[Start of Attachment]
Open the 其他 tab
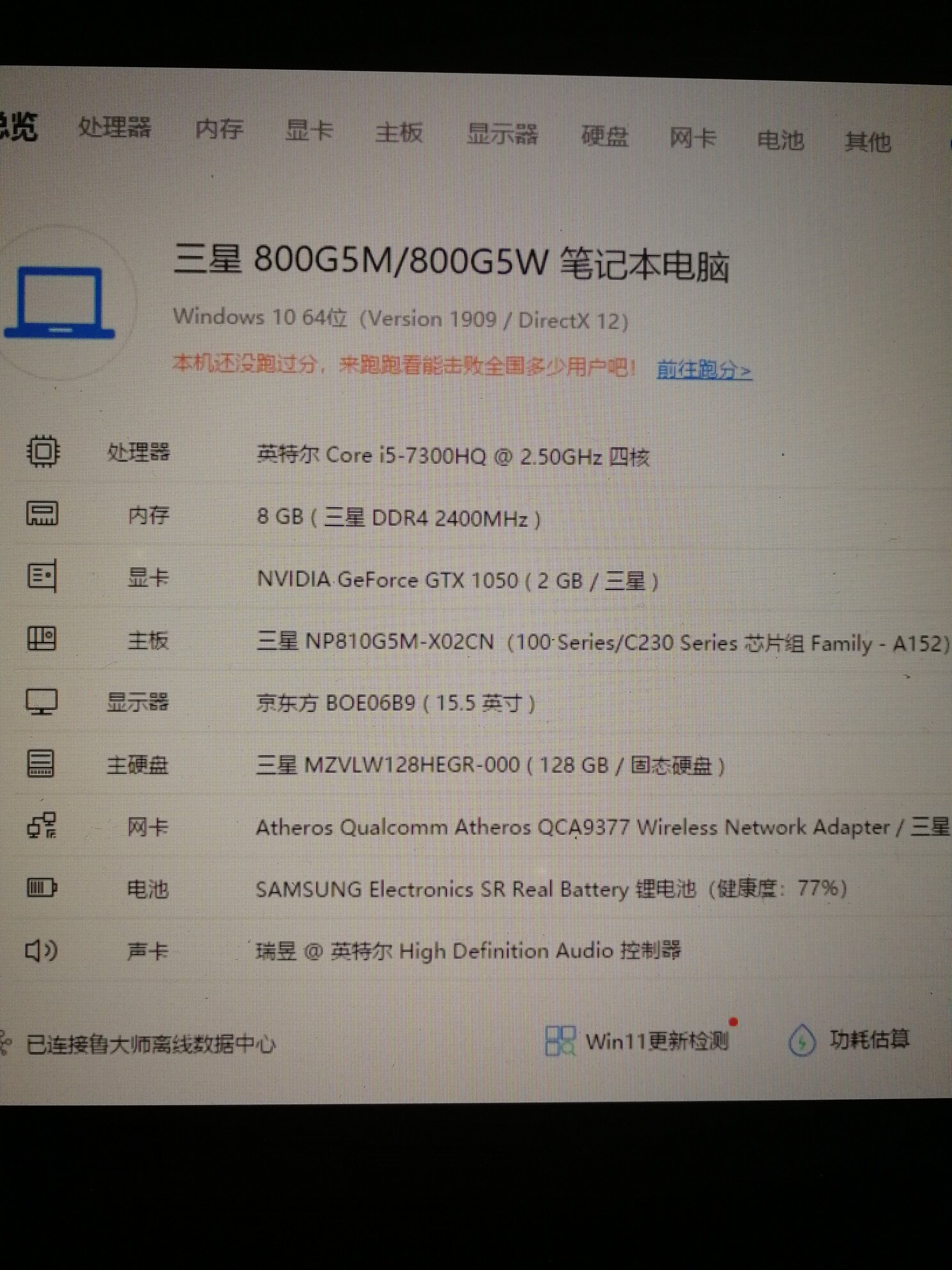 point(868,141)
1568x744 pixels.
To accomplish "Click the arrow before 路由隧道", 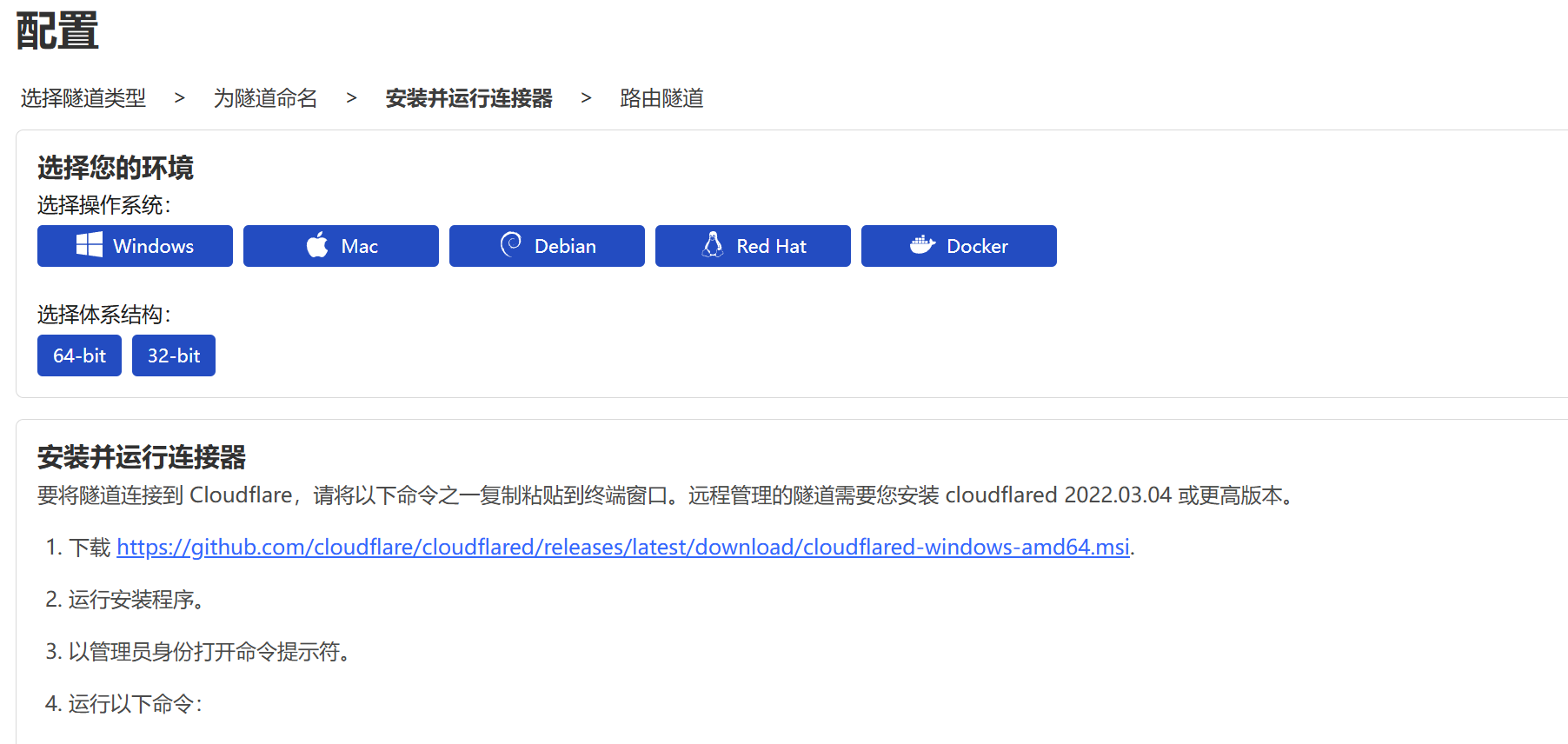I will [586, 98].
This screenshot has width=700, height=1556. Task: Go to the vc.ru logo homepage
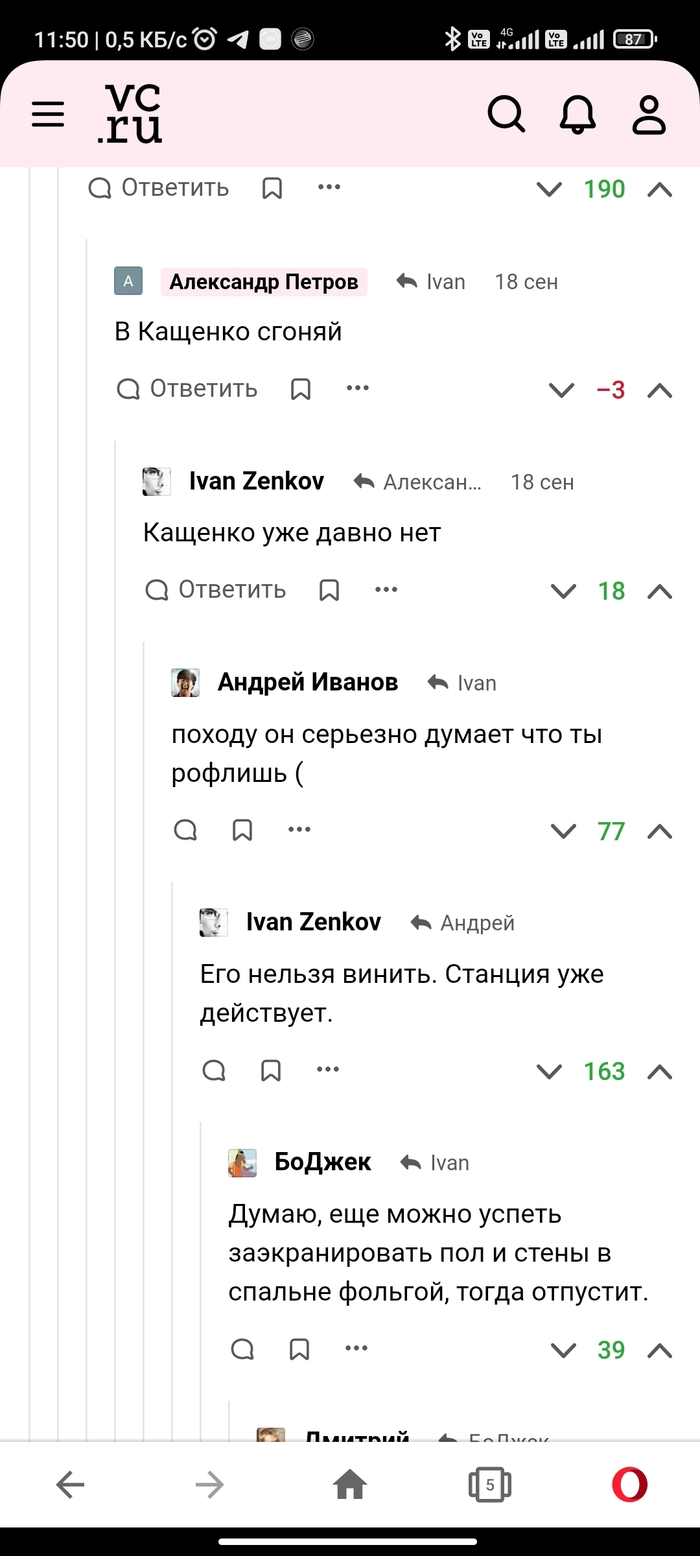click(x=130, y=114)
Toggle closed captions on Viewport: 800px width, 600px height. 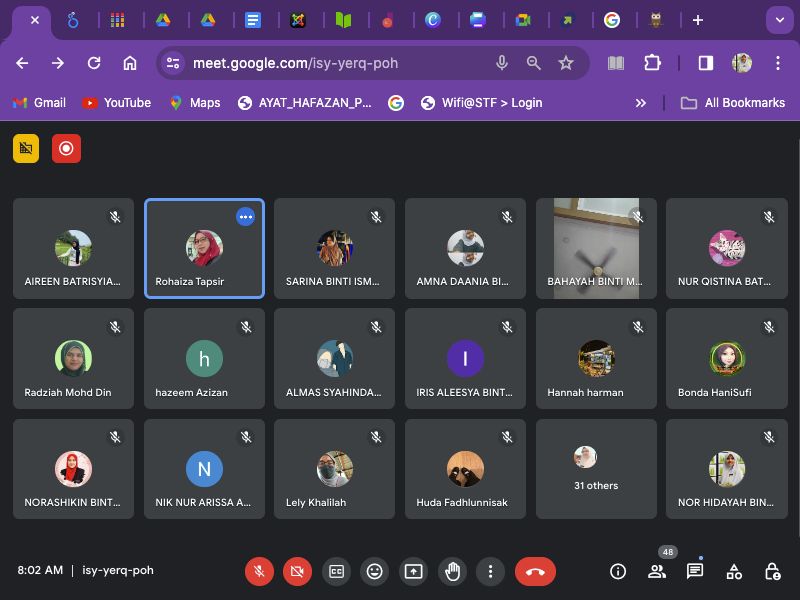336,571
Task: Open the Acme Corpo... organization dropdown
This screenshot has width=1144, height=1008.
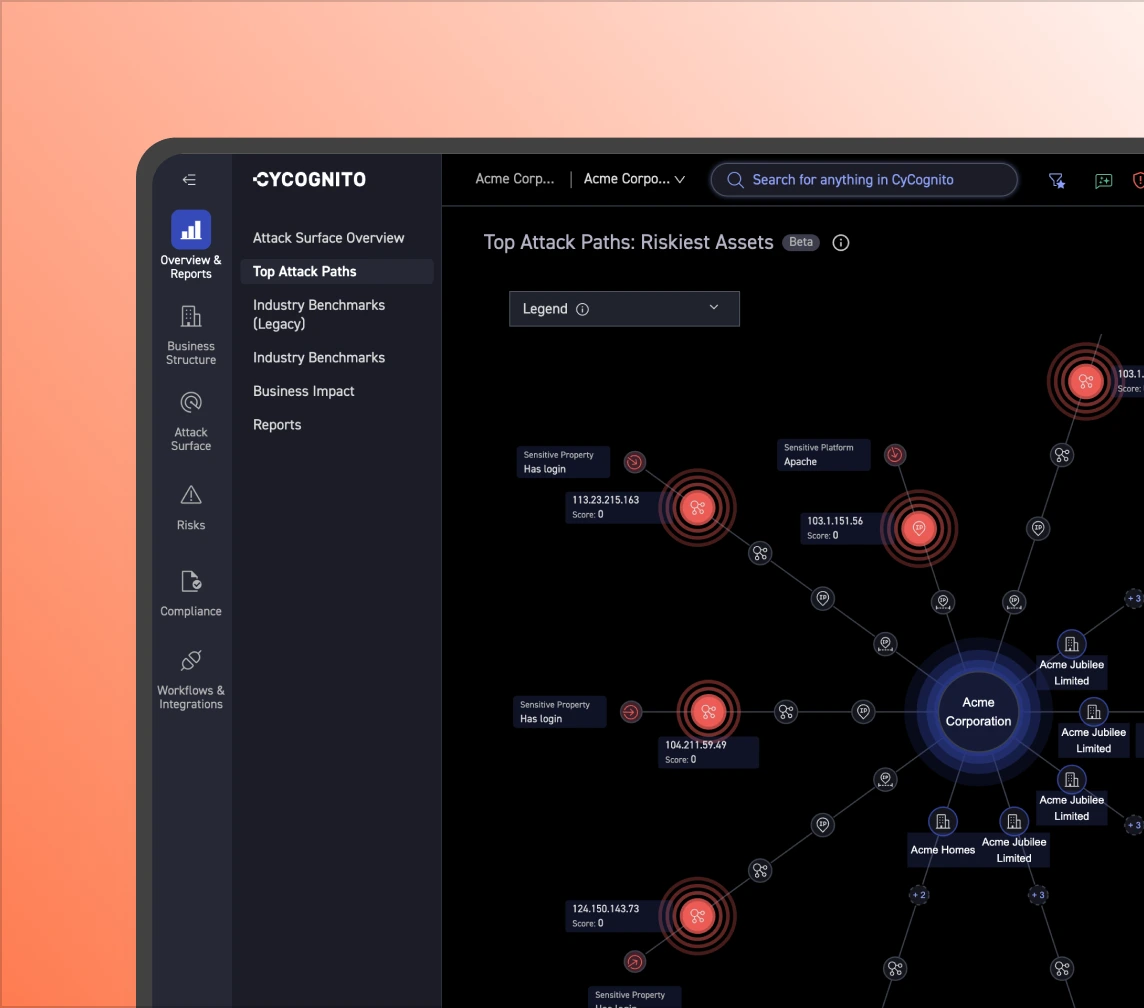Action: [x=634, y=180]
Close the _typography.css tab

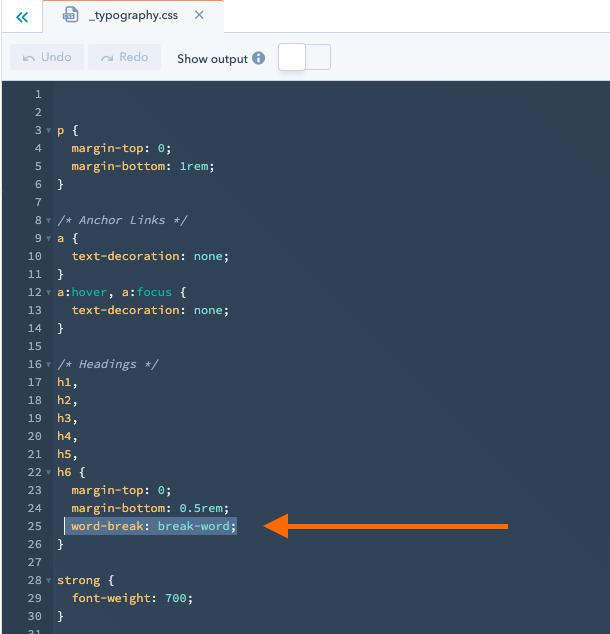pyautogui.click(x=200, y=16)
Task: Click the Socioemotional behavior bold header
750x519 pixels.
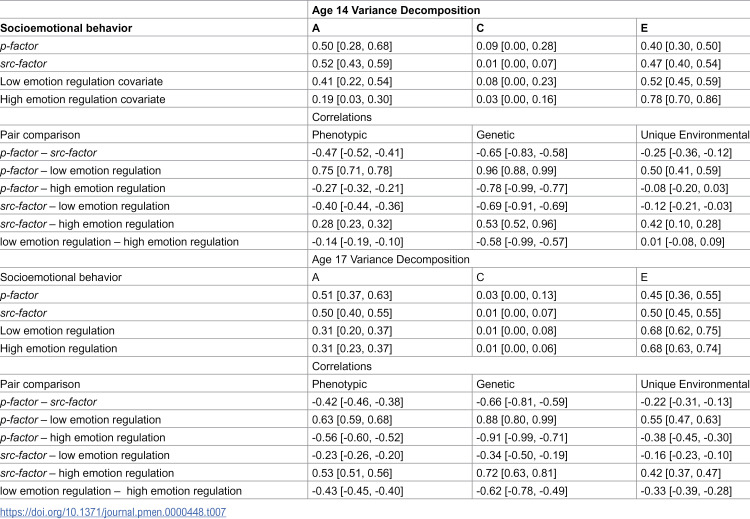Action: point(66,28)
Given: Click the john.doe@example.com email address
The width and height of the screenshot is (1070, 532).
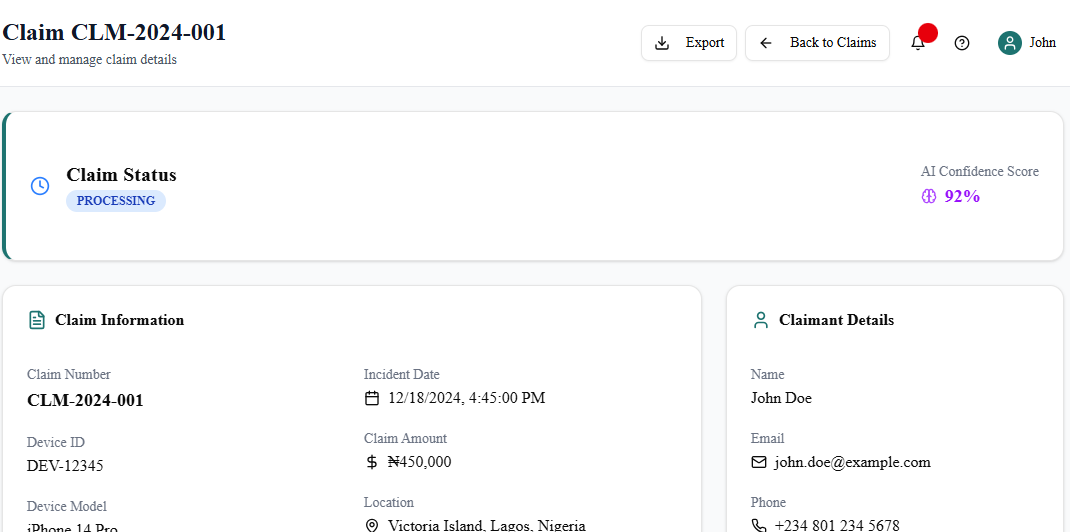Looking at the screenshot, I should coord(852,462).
[End of Attachment]
Give back, word for word, the lines from the one containing "Given: Click the" through the last line of the listing above; include both ends and exclude the pictures.

Given: Click the john.doe@example.com email address
The width and height of the screenshot is (1070, 532).
Looking at the screenshot, I should coord(852,462).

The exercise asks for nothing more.